Sarah: Well you were facing mortality which is the big challenge.

Hank: Yes I did.

Sarah: Now you are facing the end of your training life.

Hank: Yes I decided that if it was to continue it would need to continue in a different way. Joan, as you know, is no longer training but we have a number of people who are very capable and have the same vision as I do about using Gestalt as more than a therapeutic tool – it’s about who you are rather than what you do. So we are setting ourselves up as an incorporated entity so we can continue.

Sarah: And of course new people are going to bring in new ideas. Hank: Yes, but the core issue that you can only learn by experience will continue.
Sarah: I’m delighted to hear that. Hank: So I’m ready to hand it over.
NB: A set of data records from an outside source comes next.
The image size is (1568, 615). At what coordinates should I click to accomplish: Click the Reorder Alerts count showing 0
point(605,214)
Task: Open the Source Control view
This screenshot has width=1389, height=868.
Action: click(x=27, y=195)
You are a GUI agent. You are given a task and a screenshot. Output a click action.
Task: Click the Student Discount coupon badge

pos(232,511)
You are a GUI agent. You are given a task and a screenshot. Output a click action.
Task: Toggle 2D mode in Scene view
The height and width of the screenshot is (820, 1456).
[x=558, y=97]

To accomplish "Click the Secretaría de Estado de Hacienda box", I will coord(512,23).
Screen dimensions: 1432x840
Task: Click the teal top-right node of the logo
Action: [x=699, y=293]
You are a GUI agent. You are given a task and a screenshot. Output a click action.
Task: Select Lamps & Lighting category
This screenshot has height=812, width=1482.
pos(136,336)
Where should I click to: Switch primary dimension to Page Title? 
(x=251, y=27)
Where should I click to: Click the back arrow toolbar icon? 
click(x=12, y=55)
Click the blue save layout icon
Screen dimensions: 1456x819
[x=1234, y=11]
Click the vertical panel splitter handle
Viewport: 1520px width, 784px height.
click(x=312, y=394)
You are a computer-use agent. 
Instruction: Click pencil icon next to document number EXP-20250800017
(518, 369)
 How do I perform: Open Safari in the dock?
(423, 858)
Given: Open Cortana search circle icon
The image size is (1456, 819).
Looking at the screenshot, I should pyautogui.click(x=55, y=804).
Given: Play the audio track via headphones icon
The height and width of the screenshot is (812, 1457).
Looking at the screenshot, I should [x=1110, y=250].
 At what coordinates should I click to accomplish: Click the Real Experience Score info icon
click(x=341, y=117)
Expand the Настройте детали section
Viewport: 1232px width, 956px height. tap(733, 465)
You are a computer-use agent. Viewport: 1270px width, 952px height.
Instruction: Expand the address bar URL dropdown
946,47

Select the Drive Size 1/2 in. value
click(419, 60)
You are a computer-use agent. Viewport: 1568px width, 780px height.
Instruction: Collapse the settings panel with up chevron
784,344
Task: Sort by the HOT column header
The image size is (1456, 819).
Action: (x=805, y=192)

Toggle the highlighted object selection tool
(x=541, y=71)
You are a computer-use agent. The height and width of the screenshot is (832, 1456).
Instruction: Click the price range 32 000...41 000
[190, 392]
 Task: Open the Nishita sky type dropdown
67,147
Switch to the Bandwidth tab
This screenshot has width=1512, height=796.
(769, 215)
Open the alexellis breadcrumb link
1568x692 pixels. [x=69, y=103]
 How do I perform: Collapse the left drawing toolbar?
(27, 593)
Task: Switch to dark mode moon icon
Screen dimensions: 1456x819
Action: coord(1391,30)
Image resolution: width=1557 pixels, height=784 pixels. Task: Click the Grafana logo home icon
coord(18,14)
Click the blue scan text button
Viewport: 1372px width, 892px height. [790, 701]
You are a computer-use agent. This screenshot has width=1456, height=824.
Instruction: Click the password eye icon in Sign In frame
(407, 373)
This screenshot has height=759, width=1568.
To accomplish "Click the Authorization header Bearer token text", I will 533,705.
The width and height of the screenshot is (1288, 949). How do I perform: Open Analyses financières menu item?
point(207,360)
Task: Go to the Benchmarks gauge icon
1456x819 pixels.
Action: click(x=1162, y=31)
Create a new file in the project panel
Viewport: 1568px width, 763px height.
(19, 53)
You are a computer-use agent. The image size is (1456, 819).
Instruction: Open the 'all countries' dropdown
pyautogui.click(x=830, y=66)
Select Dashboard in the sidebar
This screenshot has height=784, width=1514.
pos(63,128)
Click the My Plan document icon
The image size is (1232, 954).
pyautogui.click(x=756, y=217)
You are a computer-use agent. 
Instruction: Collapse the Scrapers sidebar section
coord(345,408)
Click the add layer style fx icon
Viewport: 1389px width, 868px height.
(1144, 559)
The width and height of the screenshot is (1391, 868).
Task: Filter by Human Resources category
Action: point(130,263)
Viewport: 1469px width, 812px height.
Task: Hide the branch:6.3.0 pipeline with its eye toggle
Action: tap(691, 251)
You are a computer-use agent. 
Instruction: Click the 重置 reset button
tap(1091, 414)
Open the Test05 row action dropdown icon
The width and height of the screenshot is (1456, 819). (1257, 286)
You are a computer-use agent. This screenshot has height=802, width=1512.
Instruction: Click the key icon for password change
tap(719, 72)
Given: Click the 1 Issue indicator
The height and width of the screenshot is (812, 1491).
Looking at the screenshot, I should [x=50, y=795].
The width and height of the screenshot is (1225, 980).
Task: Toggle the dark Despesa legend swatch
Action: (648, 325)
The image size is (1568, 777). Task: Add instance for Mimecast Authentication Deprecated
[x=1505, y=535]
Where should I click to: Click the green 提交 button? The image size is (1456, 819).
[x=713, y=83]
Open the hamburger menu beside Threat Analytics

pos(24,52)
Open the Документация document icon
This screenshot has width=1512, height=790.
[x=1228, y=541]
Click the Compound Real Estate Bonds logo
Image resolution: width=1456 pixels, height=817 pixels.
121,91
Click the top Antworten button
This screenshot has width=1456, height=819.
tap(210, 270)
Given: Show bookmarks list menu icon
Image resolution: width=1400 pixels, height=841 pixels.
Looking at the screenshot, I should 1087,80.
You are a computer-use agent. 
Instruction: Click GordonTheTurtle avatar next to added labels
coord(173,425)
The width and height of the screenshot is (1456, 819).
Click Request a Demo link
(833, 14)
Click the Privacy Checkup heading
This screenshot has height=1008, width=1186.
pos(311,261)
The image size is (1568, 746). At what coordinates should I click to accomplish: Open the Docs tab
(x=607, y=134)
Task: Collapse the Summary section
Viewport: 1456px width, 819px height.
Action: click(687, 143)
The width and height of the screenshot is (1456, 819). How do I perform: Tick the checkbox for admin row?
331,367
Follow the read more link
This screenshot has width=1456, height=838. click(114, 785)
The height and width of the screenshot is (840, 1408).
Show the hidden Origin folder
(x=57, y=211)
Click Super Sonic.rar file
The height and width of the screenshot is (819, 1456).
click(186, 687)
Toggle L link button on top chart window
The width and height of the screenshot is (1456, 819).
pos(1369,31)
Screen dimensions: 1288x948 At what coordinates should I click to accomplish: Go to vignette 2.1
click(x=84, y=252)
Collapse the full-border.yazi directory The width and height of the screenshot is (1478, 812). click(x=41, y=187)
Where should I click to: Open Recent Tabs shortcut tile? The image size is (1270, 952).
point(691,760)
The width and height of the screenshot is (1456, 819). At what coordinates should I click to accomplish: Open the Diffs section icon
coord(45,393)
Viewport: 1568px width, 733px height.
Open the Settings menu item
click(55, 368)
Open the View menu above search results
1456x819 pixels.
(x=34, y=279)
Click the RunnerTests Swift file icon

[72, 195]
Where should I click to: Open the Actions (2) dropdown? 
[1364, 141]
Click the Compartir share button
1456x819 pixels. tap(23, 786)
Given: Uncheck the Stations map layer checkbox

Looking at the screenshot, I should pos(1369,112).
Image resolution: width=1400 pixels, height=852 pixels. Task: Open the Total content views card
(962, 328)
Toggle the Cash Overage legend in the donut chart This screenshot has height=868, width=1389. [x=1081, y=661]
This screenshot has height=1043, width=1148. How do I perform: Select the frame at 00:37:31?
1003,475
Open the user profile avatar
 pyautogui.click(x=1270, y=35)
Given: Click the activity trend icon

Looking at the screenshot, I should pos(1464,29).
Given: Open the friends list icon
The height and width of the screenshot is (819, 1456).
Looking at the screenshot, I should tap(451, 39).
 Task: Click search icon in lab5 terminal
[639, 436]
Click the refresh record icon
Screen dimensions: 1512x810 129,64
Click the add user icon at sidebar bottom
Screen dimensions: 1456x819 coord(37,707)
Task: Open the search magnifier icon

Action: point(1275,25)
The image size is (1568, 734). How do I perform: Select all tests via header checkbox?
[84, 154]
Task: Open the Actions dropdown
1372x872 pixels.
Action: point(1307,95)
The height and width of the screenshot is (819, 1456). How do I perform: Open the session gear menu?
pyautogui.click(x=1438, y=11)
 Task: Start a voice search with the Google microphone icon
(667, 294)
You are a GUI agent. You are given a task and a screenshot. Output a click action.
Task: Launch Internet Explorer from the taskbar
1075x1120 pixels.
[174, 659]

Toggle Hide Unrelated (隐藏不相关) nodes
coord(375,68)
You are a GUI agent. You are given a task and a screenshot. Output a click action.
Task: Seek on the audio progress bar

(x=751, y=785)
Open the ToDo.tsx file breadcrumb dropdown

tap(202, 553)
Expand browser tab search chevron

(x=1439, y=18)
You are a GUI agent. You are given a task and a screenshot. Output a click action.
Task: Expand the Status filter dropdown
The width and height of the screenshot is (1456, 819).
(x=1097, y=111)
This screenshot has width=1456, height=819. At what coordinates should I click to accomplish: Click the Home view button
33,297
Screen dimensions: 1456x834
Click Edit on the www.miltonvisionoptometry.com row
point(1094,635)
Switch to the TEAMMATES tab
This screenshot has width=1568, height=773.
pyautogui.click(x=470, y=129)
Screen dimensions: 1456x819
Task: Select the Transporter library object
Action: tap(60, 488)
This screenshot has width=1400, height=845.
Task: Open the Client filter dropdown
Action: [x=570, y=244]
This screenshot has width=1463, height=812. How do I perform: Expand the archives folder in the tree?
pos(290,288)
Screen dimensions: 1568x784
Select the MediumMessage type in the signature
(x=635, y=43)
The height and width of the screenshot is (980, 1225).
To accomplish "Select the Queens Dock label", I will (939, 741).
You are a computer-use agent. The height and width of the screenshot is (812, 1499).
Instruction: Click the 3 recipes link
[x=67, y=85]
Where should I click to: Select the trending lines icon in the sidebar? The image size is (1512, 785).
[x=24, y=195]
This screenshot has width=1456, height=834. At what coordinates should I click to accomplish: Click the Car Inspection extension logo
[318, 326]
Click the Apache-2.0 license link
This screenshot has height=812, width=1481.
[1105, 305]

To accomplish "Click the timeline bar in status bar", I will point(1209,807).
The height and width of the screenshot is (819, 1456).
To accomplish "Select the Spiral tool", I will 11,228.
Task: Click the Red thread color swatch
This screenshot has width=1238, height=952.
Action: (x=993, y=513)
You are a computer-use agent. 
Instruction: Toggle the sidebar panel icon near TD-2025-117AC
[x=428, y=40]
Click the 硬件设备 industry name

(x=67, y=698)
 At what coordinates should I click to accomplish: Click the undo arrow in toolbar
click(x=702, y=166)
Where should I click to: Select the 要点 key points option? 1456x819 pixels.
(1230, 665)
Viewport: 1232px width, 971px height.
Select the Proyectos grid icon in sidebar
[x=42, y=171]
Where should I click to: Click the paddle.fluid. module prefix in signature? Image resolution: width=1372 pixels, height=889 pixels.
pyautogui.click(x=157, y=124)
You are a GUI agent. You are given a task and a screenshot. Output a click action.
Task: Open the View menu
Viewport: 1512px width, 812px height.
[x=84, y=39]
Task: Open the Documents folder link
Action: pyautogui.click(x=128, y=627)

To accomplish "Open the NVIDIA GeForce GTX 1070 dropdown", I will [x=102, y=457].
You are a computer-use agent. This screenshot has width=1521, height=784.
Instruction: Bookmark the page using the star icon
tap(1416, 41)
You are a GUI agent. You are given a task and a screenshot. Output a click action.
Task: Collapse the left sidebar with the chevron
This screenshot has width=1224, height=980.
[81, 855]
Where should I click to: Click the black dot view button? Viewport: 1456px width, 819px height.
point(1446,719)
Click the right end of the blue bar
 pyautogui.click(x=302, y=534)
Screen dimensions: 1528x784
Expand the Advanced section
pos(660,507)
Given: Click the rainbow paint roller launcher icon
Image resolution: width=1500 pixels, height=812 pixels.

Sarah: Are you sad to let go of the training?

Hank: No. It had become a burden and life was very stressful. Sarah: So what lies ahead?

Hank: Apart from the book I’m working on on dreams I’m going to have a great time with my grandchild. I’m a father of two children but when my grand-daughter puts her hand in mine it gives me the feeling, like the therapist and the client – and that’s what the client does – it’s the joy and the love and someone coming to you and giving you their hand – it’s the most exciting thing in the world. I feel rejuvenated by it.

Sarah: She is your legacy, isn’t she?

Hank: I held my children’s hands of course but this time I’m really affected by this relationship.

Sarah: Being a grand-parent is a different relationship than being a parent, there’s something special about it.

Hank: It’s a gift that I’ve been able to live long enough and to be aware of all the feelings and the connections – and to make sense of life – it’s such a gift and I’m so happy that I’m still compos mentis to enjoy her. Just to hold her hand and go for a walk with her.

Sarah: What a lovely place to end our conversation…thank you so much Hank and all the best for the future.